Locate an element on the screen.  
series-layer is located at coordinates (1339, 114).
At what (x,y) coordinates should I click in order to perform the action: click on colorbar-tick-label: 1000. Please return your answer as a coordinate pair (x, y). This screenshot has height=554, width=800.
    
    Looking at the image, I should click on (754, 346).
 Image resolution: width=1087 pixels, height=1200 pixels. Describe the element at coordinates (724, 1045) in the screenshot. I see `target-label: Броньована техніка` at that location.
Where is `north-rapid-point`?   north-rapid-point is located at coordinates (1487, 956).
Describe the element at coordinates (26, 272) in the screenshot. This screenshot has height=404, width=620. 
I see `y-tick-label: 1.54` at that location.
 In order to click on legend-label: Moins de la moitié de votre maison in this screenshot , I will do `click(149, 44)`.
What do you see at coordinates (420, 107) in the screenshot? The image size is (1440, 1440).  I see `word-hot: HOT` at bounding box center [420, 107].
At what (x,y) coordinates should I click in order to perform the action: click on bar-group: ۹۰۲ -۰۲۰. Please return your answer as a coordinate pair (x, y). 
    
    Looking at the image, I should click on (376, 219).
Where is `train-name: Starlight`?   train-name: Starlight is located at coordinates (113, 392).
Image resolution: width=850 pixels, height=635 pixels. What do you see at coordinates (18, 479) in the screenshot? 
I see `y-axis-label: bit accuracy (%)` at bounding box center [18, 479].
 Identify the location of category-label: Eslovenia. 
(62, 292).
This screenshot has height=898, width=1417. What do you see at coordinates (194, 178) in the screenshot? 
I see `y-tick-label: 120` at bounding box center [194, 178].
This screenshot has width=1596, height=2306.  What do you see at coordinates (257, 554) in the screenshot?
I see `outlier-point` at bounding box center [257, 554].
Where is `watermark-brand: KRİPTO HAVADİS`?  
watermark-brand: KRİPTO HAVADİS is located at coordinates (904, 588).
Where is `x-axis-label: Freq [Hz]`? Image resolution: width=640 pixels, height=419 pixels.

========

## What you are asked to do:
How many lines in the rows above contain the string "perform"? Reply with the number alone.

## Answer box:
2